This missed diagnosis is a bit more complicated. It’s not one specific condition, like a slightly underactive thyroid or gluten intolerance. It’s about you and your doctor’s tunnel vision, the “if your only tool is a hammer, then everything around you is a nail” sort of thinking.
Functional symptoms constitute a huge spectrum of missed diagnoses that when carried in the wrong direction can actually hurt or even kill you from inappropriate testing and surgical procedures.
And even if they don’t physically hurt, the process can definitely make you a nervous wreck.

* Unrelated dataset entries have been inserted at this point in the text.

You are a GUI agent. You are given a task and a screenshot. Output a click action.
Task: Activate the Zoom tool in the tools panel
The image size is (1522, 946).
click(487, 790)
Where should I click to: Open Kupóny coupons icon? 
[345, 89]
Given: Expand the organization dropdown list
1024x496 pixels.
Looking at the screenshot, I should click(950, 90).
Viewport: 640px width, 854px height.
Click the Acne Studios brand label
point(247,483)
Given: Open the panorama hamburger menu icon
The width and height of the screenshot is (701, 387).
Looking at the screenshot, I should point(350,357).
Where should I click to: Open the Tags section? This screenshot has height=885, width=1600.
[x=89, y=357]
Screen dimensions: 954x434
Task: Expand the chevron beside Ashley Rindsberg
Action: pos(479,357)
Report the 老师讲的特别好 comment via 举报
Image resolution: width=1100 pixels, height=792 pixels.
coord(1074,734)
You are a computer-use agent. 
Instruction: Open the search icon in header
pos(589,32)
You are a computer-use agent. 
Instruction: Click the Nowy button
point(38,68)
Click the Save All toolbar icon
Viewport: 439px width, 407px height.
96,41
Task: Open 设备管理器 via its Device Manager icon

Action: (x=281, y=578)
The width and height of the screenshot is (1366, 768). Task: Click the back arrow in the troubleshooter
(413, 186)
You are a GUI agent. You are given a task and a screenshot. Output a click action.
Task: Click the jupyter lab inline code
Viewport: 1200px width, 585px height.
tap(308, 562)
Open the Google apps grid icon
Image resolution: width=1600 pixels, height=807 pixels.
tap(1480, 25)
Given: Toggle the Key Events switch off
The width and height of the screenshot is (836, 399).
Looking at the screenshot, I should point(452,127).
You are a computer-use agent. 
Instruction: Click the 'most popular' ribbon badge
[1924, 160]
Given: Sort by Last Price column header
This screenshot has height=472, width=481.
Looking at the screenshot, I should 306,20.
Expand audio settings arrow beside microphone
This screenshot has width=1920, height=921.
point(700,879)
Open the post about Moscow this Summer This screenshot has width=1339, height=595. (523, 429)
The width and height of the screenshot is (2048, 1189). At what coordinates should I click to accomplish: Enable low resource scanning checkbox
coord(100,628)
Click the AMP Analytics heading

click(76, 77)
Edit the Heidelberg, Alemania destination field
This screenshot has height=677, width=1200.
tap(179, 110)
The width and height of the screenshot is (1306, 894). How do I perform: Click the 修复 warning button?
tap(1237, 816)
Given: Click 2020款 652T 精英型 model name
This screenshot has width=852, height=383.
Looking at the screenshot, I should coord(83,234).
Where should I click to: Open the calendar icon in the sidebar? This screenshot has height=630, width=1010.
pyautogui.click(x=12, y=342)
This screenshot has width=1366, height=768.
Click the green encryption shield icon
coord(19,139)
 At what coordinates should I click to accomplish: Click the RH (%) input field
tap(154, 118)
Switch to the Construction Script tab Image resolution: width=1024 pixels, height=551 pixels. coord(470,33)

When you go to the doctor with a problem, you present her with symptoms, from top (“I’m losing my hair!”) to bottom (“My feet hurt”) and everything in between. Despite all the possible symptoms we can experience, and there are plenty, they all boil down to essentially two types:
- Disease-based symptoms are caused by a specific illness, such as hair loss due to scalp infection or underactive thyroid, painful foot due to plantar fasciitis.
- Functional symptoms are just part of you being a human being. Parts of our anatomy can hurt without anything being actually wrong. Functional symptoms come with the territory of being a person.
It’s less difficult than you might think to separate the two. Disease symptoms usually start at a specific point in time and get progressively worse, often fairly quickly. Likely disease: “My stomach hurt a bit last month and now it’s all the time and keeps me from sleeping.” Functional symptoms, on the other hand, come and go, often for years. Likely functional: “I was just about to go to a doctor with my stomach pain, but then it just vanished. I remember I had this same thing a couple of years ago.”
Stress and diet underlie functional symptoms
If there are two buzzwords for the underlying cause of functional symptoms, they are stress and diet. No matter what your functional symptom happens to be, the path most of the time can be traced back to one of the two (or both). We say “follow the money or the sex” for political chicanery. It’s “follow the stress or the diet” for functional symptoms.
When you present symptoms to your doctor, she should be deciding if they seem disease-based or functional. Disease-based symptoms need prompt investigation (tests) to make a diagnosis and initiate treatment. Functional symptoms can be approached in a more relaxed manner, as in “Let’s play detective. Let’s find out what sets off your symptoms and then you make lifestyle changes so you don’t have this symptom anymore.
If your doc were to treat all your symptoms–even those that sound blatantly functional–as disease-based, she’d be guilty of Tunnel Vision 101.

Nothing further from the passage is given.